### Texto para leitura
Ao voltar-se para ver quem era a voz que lhe falava com a potência de um trovão, o apóstolo João viu atrás de si uma figura que, em suas palavras, era “semelhante ao Filho do homem” (Apoc. 1:13); linguagem utilizada nas Escrituras para descrever a pessoa de nosso Senhor Jesus Cristo. O personagem, que o mandou escrever às sete igrejas da Ásia Menor, mencionadas nominalmente, é descrito pelo apóstolo como sendo possuidor de várias características muito significativas, algumas das quais inerentes ao Seu aspecto físico; outras são títulos honoríficos.

Entre essas características de Cristo, que somam quase uma dezena, estão as de ter na Sua mão direita sete estrelas e andar no meio de sete castiçais de ouro. No último verso do capítulo primeiro do Apocalipse, temos a explicação, dada ao exilado de Patmos, segundo a qual as estrelas são os anjos das sete igrejas, e os castiçais são as sete igrejas. “O mistério das sete estrelas, que viste na Minha destra, e dos sete castiçais de ouro. As sete estrelas são os anjos das sete igrejas, e os sete castiçais, que viste, são as sete igrejas” (Apoc. 1:20), interpretou Jesus a visão daquilo que contemplava o Seu amado apóstolo. Dessa maneira, cada igreja era um castiçal, e Jesus lhes dava segurança ao andar entre elas.

Um comentário bastante oportuno, a respeito desse quadro contemplado por João, diz o seguinte: “É dito de Cristo que anda no meio dos castiçais de ouro. Assim é simbolizada a Sua relação para com as igrejas. Ele está em constante comunicação com Seu povo. Conhece seu verdadeiro estado. Observa-lhe a ordem, piedade e devoção. Conquanto seja Sumo Sacerdote no santuário celestial, é apresentado andando de um para outro lado entre as igrejas terrestres. Com infatigável desvelo e ininterrupta vigilância, observa para ver se a luz de qualquer de Suas sentinelas está bruxuleando ou se estinguindo. Se os castiçais fossem deixados ao cuidado meramente humano, sua trêmula chama enlanguesceria e morreria.” – Atos dos Apóstolos; págs. 585 e 586.

Identidade

Na sua maioria, as características descritas pelo apóstolo João, referentes a Jesus, servem como uma espécie de identidade de nosso Senhor, ao dirigir-Se Ele a cada uma das sete igrejas. Dessa maneira, dirigiu-Se Ele à igreja de Esmirna, por exemplo, dizendo-Se “o primeiro e o último, que foi morto e reviveu”; e fez com todas as igrejas a mesma coisa, sempre relacionando a identidade com o problema que a igreja estava enfrentando.
######
### Trecho da fonte
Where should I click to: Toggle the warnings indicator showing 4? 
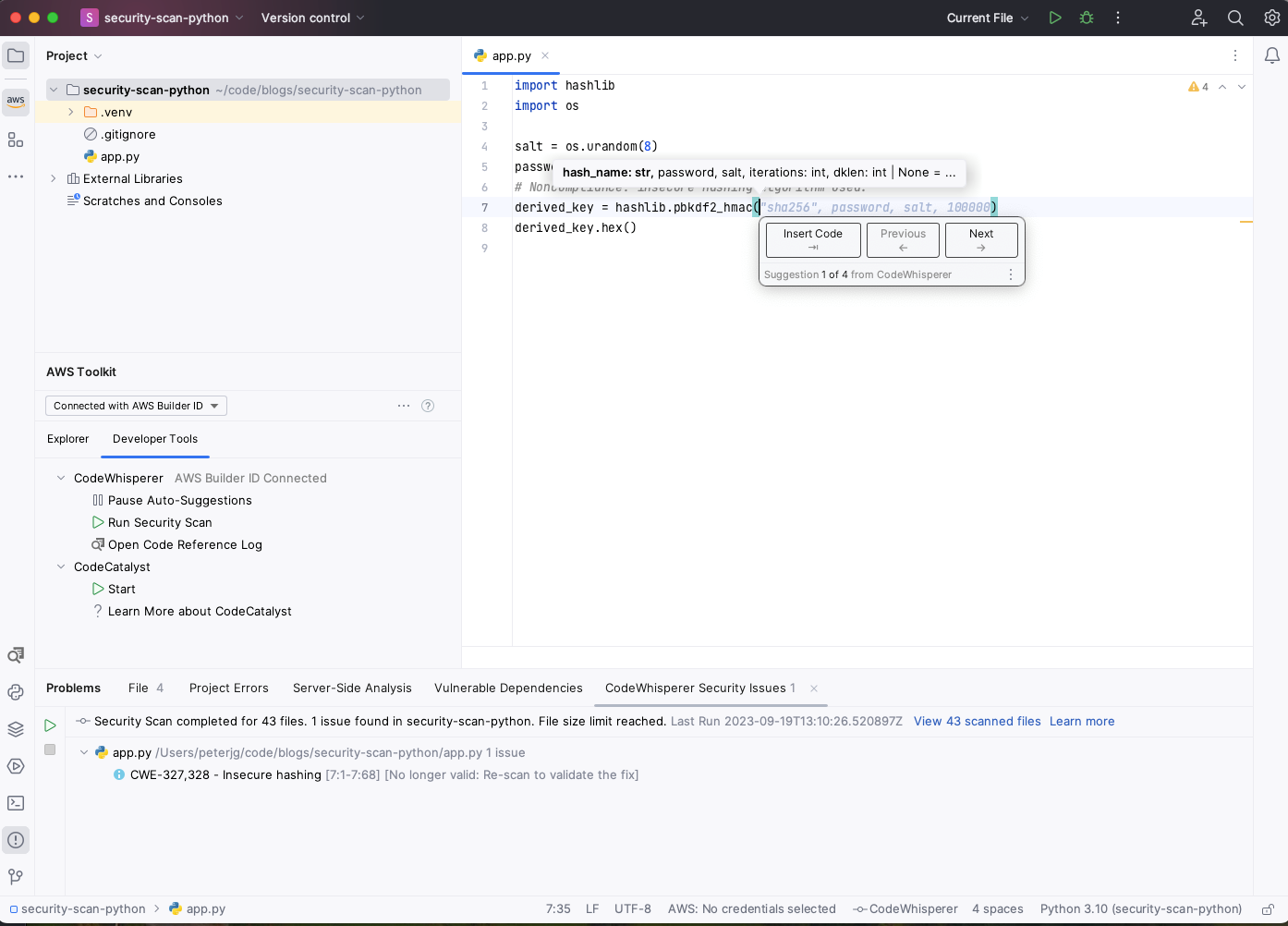tap(1193, 86)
######
**Tarefa a realizar**
Extraia, sem nenhuma alteração, o trecho do texto sobre as sete igrejas do Apocalipse que começa nas palavras "Entre essas características" e termina logo após "andar entre elas.".

**Solução abaixo**
Entre essas características de Cristo, que somam quase uma dezena, estão as de ter na Sua mão direita sete estrelas e andar no meio de sete castiçais de ouro. No último verso do capítulo primeiro do Apocalipse, temos a explicação, dada ao exilado de Patmos, segundo a qual as estrelas são os anjos das sete igrejas, e os castiçais são as sete igrejas. “O mistério das sete estrelas, que viste na Minha destra, e dos sete castiçais de ouro. As sete estrelas são os anjos das sete igrejas, e os sete castiçais, que viste, são as sete igrejas” (Apoc. 1:20), interpretou Jesus a visão daquilo que contemplava o Seu amado apóstolo. Dessa maneira, cada igreja era um castiçal, e Jesus lhes dava segurança ao andar entre elas.